▶ [What the exercise asks] Each record beneath this line should be returned exactly as it is.

Recorded data:
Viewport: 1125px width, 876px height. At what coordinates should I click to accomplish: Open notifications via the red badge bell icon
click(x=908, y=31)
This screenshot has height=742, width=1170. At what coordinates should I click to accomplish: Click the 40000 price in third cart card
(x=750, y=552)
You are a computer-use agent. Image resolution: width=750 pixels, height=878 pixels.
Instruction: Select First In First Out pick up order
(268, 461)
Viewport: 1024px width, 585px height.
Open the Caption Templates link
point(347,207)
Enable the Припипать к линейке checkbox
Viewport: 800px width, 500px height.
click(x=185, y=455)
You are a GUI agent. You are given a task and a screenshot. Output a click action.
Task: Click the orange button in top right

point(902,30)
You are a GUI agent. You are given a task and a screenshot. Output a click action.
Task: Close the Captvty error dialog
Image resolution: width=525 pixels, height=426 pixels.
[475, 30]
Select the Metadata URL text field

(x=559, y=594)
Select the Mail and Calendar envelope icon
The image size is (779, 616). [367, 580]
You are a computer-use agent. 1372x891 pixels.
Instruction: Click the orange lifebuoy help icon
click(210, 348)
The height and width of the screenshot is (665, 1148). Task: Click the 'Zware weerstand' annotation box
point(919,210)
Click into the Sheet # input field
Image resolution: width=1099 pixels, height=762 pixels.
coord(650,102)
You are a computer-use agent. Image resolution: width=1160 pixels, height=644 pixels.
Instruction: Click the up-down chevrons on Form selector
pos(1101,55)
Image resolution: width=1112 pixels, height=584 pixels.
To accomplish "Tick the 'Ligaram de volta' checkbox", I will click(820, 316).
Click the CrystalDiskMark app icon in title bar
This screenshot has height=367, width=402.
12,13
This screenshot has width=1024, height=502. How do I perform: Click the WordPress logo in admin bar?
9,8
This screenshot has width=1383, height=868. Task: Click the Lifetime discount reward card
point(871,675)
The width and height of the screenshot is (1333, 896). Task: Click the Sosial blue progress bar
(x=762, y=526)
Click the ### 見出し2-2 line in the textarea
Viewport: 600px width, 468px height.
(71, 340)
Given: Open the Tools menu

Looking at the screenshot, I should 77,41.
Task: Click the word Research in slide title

▶ [Reply to the exercise]
Viewport: 1125px width, 876px height. At what coordinates should I click to accomplish: Open notifications via the red badge bell icon
click(x=908, y=31)
This screenshot has height=742, width=1170. At what coordinates should I click to accomplish: Click the 40000 price in third cart card
(x=750, y=552)
You are a computer-use agent. Image resolution: width=750 pixels, height=878 pixels.
Instruction: Select First In First Out pick up order
(268, 461)
Viewport: 1024px width, 585px height.
Open the Caption Templates link
point(347,207)
Enable the Припипать к линейке checkbox
Viewport: 800px width, 500px height.
click(x=185, y=455)
You are a GUI agent. You are given a task and a screenshot. Output a click action.
Task: Click the orange button in top right

point(902,30)
You are a GUI agent. You are given a task and a screenshot. Output a click action.
Task: Close the Captvty error dialog
Image resolution: width=525 pixels, height=426 pixels.
[475, 30]
Select the Metadata URL text field

(x=559, y=594)
Select the Mail and Calendar envelope icon
The image size is (779, 616). [367, 580]
You are a computer-use agent. 1372x891 pixels.
Instruction: Click the orange lifebuoy help icon
click(210, 348)
The height and width of the screenshot is (665, 1148). Task: Click the 'Zware weerstand' annotation box
point(919,210)
Click into the Sheet # input field
Image resolution: width=1099 pixels, height=762 pixels.
coord(650,102)
You are a computer-use agent. Image resolution: width=1160 pixels, height=644 pixels.
Instruction: Click the up-down chevrons on Form selector
pos(1101,55)
Image resolution: width=1112 pixels, height=584 pixels.
To accomplish "Tick the 'Ligaram de volta' checkbox", I will click(820, 316).
Click the CrystalDiskMark app icon in title bar
This screenshot has height=367, width=402.
12,13
This screenshot has width=1024, height=502. How do I perform: Click the WordPress logo in admin bar?
9,8
This screenshot has width=1383, height=868. Task: Click the Lifetime discount reward card
point(871,675)
The width and height of the screenshot is (1333, 896). Task: Click the Sosial blue progress bar
(x=762, y=526)
Click the ### 見出し2-2 line in the textarea
Viewport: 600px width, 468px height.
(71, 340)
Given: Open the Tools menu

Looking at the screenshot, I should 77,41.
Task: Click the word Research in slide title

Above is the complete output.